What is an ROC curve?

Precision and recall aren’t the only ways to quantify our performance when developing a classifier.

Plotting a Receiver Operating Characteristic (ROC) curve is another useful tool to help us quickly determine how well the classifier performs and visualize any trade-offs we might be making as we attempt to balance Type I and Type II error rates.

The basics

Let’s jump right in. Here’s an ROC curve for a model that predicts credit card default (where a positive is considered to be a default).

Axes

The x-axis represents the False Positive Rate (FPR) or the probability of a false alarm. This can be calculated through:

$FPR = \frac{false\ positives}{false\ positives\ +\ true\ negatives}$

Put another way, FPR represents the fraction of incorrectly classified negatives (in this case, accounts that did not default but for which our model predicted would default) within the total population of negatives (all accounts that did not default).

The y-axis shows the True Positive Rate (TPR), which is equivalent to the recall.

Recall is just class-specific accuracy or:

$recall = \frac{true\ positives}{true\ positives\ +\ false\ negatives}$

Again, in the context of our example, this is the fraction of accounts that did default and for which our model predicted they would within the total population of accounts that did default.

The diagonal

The red dashed line dividing the plot represents random performance.
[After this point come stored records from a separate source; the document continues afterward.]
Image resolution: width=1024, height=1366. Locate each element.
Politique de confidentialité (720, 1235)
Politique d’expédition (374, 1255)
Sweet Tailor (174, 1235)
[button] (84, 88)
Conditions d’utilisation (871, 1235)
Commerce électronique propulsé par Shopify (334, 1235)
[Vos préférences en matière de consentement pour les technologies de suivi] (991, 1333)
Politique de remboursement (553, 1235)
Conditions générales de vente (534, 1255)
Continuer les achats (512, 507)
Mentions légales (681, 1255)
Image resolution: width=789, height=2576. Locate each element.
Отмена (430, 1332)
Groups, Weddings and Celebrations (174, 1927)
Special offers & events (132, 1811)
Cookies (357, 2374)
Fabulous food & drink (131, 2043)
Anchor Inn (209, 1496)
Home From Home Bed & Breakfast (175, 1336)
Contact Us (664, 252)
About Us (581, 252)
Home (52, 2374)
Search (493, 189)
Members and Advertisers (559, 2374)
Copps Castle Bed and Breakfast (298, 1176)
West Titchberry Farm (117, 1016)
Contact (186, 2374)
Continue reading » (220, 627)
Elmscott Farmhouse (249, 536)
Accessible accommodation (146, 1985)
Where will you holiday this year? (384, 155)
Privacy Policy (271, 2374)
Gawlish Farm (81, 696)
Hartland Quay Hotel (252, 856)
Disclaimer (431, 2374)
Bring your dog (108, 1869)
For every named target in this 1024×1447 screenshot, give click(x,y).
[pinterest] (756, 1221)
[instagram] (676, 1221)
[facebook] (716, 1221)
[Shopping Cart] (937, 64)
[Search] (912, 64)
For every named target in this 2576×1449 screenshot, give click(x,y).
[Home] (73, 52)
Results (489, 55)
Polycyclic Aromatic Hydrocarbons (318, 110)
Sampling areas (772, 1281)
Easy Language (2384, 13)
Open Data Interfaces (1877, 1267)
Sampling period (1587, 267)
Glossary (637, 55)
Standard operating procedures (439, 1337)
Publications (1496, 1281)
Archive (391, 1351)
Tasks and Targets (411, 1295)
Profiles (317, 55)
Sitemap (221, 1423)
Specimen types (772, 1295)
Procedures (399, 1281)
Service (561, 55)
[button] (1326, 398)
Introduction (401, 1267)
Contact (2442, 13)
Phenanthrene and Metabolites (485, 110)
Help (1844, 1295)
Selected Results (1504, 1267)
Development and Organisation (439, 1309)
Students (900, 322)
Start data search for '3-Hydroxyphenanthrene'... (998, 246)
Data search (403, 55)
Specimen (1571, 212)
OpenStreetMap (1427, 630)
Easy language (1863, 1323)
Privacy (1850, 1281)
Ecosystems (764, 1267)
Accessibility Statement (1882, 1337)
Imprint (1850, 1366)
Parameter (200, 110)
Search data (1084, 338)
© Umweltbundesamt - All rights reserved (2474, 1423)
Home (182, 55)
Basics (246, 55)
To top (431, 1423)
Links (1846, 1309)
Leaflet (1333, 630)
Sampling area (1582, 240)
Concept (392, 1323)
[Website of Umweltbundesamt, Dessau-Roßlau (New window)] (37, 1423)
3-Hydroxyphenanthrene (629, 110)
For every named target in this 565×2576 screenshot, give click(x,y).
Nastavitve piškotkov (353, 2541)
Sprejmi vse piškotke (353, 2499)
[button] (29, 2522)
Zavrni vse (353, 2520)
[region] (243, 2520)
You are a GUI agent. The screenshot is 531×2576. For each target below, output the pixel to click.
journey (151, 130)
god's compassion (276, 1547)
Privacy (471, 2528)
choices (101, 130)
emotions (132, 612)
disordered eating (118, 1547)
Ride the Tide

When the FPR matches the TPR, we might as well be guessing–you’re right as often as you’re wrong.

If your curve falls to the left of the diagonal, the model is performing better than random because your true positive rate exceeds your false positive rate. Likewise, a curve to the right of the diagonal indicates some systemic error in your model, causing it to perform worse than random.

The curve

Now that we’ve established the space in which we’re working, we can best understand how to determine the ROC curve above.

The ROC visualizes the trade-offs between the FPR and the TPR when we adjust the threshold by which the classifier makes its determination.

For example, our model could determine a credit default using a probability threshold of 0.25. If the model’s probability of default is 0.32, we would return “default”. If the probability is 0.19, we could return “no default”.

This is illustrated in the ROC plot above. The FPR and TPR for a threshold of 0.25 is represented by the black dot on the ROC curve. Our TPR is roughly 0.7 and our FPR is around 0.45.

Now, let’s lower the threshold to 0.15.

We move further up the curve, increasing our TPR to nearly 0.9 but also increasing our FPR to about 0.75.

This illustrates the principle that as we decrease our decision threshold, we move to the right and upwards along the curve because we are simply classifying more observations overall as positives. Therefore, TPR increases as we capture more of those true positives but at the same time, our probability of false alarm also goes up as we become less strict with our requirement to classify a positive.

Choosing a threshold

This observation begs the question–what would be the optimal threshold to choose?

Of course, this will likely depend on model-specific considerations. For example, what is the cost of a false positive? If it’s relatively low, we might as well increase our TPR at the expense of an increased FPR as well.

However, if we’d like to try and balance these two competing metrics, we can choose the point along the curve that is closest to the top-left corner of the plot. This could be considered the apex of the curve, as shown below.

The apex can be found by determining where on the curve we find a maximum difference between TPR and FPR. In our case, this occurs at a threshold of 0.29 to return a TPR of nearly 0.6 and a FPR of about 0.36.

AUC

Perhaps the most widely used application of an ROC curve is to calculate the area underneath it. This is called AUC or “Area Under Curve”.

The area in gray below represents the AUC.

Our AUC for this model is 0.65. A random model would produce an AUC of 0.5 so we are doing better than guessing!

An ideal model would have an ROC curve that hugs the axes with an apex close to the upper-left corner, resulting in an AUC of nearly 1.0. Therefore, AUC is a way to quantify the ability of the model to maximize TPR while minimizing FPR, no matter the threshold chosen.